*待办任务*.
• A. 从“Construction and evaluation”起，至“SP)预警模型并评估其效能。”止，照抄子痫前期预警模型摘要中的这一段文字。
• B. 在早发型子痫前期预警模型摘要的最后一句之后接着往下写。

*阅读摘录*.

* * * *

基于超声造影联合胎盘生长因子的早发型子痫前期预警模型构建与评估

Construction and evaluation of an early-onset preeclampsia prediction model based on contrast-enhanced ultrasound combined with placental growth factor

  • 摘要:
    目的 基于超声造影联合胎盘生长因子(PlGF)构建早发型子痫前期(EOSP)预警模型并评估其效能。
    方法 选取86例EOSP患者作为病例组(严格定义为孕周 < 34周时首次出现症状并确诊, 且检查时未达紧急终止妊娠状态),另选取同期100例健康晚期妊娠孕妇作为对照组。2组孕妇均接受胎盘超声造影检查,获取造影剂到达时间(AT)、达峰时间(TTP)、峰值强度(PI)、曲线下面积(AUC)等灌注参数; 采用酶联免疫吸附试验(ELISA)检测血清PlGF水平。采用单因素分析及多因素Logistic回归分析筛选独立影响因素,构建2种联合预警模型(模型1: 仅纳入潜在早期指标TTP、PI、PlGF; 模型2: 纳入所有差异有统计学意义的变量)。采用受试者工作特征(ROC)曲线、校准曲线、Hosmer-Lemeshow检验及Bootstrap内部验证(1 000次重复抽样)评估模型性能,通过决策曲线分析(DCA)验证模型的临床实用性。

* * * *

(已存数据条目)
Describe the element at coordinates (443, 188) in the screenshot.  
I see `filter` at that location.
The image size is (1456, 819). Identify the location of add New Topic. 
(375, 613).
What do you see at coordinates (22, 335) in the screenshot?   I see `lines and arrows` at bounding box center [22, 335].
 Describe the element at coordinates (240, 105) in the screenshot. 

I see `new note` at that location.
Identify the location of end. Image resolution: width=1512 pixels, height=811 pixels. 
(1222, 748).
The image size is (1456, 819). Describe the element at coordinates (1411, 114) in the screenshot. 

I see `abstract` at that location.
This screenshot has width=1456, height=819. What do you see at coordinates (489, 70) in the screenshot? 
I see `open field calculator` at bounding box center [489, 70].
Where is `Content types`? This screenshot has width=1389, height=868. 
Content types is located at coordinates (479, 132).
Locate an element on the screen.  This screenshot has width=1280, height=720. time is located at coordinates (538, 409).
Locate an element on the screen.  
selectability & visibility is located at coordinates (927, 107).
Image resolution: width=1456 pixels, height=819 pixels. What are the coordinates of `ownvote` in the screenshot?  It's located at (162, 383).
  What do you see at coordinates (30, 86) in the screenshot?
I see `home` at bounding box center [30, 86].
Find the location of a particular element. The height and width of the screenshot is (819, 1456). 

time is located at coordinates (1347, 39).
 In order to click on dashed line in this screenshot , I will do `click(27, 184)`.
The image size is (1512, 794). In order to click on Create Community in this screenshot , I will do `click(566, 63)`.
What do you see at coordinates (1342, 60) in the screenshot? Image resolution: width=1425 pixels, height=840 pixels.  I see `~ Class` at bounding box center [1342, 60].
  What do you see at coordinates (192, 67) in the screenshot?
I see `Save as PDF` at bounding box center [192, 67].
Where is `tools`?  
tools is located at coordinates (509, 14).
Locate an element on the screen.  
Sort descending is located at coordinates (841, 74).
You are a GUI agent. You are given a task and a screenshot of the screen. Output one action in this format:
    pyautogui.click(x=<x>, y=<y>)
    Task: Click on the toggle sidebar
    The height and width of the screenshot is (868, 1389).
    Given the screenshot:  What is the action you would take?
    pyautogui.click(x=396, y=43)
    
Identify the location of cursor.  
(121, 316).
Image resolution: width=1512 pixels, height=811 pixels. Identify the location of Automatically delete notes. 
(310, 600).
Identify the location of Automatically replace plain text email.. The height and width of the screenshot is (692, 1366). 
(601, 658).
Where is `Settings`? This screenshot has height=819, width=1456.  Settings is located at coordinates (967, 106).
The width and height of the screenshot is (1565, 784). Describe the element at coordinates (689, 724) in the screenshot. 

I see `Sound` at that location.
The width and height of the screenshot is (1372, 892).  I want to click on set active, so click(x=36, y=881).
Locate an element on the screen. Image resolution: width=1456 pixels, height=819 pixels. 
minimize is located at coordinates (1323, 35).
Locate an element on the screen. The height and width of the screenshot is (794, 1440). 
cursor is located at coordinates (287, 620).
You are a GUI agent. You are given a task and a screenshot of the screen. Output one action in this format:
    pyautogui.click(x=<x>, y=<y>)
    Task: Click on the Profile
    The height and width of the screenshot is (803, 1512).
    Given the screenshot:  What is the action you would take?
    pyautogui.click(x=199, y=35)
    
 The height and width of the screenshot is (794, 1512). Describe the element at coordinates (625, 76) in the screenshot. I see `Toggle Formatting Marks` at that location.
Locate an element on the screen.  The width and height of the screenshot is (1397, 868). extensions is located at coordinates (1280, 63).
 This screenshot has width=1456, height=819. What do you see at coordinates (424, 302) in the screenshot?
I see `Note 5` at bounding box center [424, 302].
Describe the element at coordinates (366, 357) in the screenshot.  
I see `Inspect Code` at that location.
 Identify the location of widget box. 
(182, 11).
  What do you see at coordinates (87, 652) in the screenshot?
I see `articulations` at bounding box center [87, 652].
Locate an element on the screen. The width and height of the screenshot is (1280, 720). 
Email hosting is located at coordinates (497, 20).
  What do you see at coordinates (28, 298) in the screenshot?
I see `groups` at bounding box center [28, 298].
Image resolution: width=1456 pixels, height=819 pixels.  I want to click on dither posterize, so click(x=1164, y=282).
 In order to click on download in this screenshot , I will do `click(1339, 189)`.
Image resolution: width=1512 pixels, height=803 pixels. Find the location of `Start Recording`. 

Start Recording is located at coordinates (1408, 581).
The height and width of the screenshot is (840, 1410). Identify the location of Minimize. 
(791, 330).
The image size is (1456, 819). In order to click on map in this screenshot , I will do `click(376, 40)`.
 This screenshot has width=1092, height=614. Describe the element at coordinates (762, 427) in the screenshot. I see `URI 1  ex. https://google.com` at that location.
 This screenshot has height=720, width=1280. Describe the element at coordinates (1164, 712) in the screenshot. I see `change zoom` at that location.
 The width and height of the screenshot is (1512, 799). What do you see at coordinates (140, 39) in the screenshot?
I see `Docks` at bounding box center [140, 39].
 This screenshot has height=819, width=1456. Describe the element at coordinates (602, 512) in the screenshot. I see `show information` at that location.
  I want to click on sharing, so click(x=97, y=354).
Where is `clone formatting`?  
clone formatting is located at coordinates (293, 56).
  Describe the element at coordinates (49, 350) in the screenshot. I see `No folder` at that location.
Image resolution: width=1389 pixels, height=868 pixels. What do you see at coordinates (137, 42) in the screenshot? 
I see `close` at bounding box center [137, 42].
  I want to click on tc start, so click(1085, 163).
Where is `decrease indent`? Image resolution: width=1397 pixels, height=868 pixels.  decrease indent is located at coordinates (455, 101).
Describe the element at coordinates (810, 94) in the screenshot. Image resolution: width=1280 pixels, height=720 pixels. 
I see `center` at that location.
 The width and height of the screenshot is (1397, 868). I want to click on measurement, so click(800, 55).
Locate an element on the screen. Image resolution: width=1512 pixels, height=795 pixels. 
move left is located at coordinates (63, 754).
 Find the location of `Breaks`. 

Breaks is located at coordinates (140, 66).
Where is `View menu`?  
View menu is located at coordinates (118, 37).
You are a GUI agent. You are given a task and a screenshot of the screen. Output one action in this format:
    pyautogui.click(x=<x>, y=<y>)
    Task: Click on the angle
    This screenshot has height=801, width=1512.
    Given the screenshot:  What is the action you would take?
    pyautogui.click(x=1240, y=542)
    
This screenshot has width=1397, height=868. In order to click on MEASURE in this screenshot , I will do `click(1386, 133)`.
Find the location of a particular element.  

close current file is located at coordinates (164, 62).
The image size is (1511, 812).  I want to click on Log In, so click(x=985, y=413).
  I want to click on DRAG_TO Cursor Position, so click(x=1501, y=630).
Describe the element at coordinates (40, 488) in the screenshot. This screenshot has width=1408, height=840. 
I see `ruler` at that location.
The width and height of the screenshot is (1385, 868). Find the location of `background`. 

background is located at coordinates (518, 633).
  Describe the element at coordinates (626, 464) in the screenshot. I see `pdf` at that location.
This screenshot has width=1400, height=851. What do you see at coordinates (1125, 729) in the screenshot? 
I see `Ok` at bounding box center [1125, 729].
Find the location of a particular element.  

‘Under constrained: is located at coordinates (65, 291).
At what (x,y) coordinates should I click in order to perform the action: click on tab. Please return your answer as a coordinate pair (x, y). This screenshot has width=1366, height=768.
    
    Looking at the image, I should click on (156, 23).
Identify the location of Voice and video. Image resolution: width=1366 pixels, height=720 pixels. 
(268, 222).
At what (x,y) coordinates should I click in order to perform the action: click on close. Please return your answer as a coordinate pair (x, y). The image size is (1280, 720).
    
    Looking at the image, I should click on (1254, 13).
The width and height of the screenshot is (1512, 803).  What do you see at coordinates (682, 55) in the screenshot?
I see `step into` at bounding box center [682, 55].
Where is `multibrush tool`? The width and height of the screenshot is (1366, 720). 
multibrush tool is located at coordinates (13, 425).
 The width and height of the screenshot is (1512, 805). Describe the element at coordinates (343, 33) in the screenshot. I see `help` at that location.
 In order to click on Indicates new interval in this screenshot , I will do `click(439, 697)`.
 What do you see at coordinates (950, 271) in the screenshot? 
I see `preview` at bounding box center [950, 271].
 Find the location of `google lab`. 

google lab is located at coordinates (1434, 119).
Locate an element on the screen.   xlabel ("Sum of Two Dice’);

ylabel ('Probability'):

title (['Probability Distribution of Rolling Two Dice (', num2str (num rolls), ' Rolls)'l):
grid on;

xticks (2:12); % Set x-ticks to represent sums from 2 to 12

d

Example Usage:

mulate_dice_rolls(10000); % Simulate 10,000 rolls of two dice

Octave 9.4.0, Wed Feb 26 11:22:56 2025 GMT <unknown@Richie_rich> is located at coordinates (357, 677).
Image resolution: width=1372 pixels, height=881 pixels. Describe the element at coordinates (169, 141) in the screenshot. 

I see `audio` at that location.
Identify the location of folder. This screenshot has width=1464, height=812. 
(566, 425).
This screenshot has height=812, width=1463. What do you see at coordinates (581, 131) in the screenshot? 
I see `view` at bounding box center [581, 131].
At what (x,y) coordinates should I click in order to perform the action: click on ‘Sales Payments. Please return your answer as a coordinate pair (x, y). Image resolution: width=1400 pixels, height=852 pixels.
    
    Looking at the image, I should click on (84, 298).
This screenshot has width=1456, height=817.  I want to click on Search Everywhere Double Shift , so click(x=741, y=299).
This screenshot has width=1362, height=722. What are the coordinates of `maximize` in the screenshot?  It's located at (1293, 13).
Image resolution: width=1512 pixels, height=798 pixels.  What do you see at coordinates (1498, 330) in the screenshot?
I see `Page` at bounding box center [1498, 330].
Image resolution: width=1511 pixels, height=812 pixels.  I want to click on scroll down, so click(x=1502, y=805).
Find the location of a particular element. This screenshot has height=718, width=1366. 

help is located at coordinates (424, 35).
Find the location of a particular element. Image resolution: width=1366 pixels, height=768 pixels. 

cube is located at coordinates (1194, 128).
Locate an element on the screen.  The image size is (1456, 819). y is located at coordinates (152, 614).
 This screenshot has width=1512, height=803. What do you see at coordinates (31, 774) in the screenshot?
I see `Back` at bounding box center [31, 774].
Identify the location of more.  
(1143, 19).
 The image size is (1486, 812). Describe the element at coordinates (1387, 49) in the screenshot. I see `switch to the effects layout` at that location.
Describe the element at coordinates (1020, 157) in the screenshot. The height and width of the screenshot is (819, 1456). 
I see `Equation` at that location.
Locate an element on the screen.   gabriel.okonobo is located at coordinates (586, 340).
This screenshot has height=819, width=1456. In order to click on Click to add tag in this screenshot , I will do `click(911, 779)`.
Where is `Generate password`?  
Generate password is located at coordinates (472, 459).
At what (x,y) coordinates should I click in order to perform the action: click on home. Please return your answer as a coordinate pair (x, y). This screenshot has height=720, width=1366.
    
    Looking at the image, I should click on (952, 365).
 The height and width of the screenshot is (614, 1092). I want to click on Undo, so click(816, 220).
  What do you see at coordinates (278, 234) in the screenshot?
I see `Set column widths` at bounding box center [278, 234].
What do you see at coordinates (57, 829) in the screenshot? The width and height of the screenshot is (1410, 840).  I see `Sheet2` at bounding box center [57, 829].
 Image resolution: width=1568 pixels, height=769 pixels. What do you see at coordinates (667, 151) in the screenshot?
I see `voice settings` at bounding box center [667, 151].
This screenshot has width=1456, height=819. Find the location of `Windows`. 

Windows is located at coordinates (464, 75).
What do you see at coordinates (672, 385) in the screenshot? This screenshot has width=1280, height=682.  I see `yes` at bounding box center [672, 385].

* * * *

*各任务输出*.
• A.
Construction and evaluation of an early-onset preeclampsia prediction model based on contrast-enhanced ultrasound combined with placental growth factor

  • 摘要:
    目的 基于超声造影联合胎盘生长因子(PlGF)构建早发型子痫前期(EOSP)预警模型并评估其效能。

• B.
    结果 病例组从检查到确诊的中位时间间隔为4.2(2.8, 5.6)周。病例组孕妇收缩压、舒张压高于对照组,胎儿双顶径、股骨长及胎盘厚度小于对照组, AT、TTP长于对照组, PI、AUC低于对照组,血清PlGF水平低于对照组,差异均有统计学意义(P < 0.05)。模型1公式为Logit(P)=-4.218+0.758×TTP-0.888×PI-0.954×PlGF, 经Bootstrap内部验证后AUC为0.897(95%CI: 0.852~0.932), 模型2验证后AUC为0.903(95%CI: 0.860~0.938), 两者无显著差异(P=0.621)。模型1校准度良好(Hosmer-Lemeshow检验: χ2=6.325, P=0.619), 以预测概率0.35为截断值,灵敏度为87.2%, 特异度为89.0%。DCA显示,当风险阈值在0.15~0.80时,模型1的临床净获益显著高于“全干预”或“全不干预”策略。
    结论 基于超声造影胎盘灌注参数(TTP、PI)联合血清PlGF的预警模型(模型1)具有良好的区分度、校准度及临床实用性,可在EOSP临床症状出现前实现有效预警,效能优于单一指标,且预警时间窗达4.2周,为EOSP的早期筛查、风险分层及临床干预提供了可靠依据。

     

    Abstract:
    Objective To construct an early-onset preeclampsia (EOSP) prediction model based on contrast-enhanced ultrasound combined with placental growth factor (PlGF) and evaluate its efficacy.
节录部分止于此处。